#### [SOURCE MATERIAL]
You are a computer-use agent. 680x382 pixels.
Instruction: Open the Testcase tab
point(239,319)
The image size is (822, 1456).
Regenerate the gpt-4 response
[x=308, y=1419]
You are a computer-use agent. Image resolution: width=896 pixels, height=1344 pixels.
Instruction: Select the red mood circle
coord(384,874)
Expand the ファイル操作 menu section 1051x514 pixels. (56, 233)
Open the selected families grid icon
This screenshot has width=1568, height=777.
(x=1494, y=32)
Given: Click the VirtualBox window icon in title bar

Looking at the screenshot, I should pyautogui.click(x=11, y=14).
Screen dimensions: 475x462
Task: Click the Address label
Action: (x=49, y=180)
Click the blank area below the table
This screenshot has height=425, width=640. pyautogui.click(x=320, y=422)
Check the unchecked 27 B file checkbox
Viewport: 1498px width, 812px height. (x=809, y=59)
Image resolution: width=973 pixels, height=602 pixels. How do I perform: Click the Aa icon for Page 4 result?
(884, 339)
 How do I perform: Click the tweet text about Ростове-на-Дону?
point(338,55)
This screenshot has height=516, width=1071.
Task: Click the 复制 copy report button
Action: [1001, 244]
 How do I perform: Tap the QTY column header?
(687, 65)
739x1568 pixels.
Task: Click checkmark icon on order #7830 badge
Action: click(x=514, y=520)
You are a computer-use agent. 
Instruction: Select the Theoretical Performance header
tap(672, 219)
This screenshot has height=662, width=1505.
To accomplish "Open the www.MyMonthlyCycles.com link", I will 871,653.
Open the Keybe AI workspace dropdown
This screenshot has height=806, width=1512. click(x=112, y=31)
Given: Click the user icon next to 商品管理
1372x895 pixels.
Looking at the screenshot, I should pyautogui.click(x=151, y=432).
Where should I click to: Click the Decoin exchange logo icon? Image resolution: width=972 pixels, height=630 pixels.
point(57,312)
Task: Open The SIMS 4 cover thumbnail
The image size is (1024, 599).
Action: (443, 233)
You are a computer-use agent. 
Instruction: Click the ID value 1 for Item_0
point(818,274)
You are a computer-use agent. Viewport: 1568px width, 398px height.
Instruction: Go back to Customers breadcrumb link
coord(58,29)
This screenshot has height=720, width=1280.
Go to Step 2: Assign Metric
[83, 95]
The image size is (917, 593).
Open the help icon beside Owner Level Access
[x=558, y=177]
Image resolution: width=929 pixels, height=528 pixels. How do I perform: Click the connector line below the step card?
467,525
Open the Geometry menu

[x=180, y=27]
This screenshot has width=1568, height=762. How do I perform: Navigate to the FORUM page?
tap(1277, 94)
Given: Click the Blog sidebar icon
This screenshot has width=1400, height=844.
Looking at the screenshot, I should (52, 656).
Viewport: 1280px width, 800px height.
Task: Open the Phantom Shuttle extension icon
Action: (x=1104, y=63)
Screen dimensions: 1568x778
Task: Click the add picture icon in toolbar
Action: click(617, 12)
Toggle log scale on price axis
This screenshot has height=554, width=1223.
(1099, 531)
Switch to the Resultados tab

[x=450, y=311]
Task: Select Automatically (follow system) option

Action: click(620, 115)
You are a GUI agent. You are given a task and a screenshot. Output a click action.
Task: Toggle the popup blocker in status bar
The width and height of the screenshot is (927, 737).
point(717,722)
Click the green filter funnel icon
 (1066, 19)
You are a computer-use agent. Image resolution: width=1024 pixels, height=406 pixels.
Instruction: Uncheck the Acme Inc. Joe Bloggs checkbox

#### [INSTRUCTIONS TO FOLLOW]
Scan the material above. Copy each line that holds the word "agent".

#### [WRITTEN RESPONSE]
You are a computer-use agent. 680x382 pixels.
You are a computer-use agent. Image resolution: width=896 pixels, height=1344 pixels.
You are a computer-use agent. 
You are a computer-use agent. 
You are a computer-use agent. Viewport: 1568px width, 398px height.
You are a GUI agent. You are given a task and a screenshot. Output a click action.
You are a computer-use agent. Image resolution: width=1024 pixels, height=406 pixels.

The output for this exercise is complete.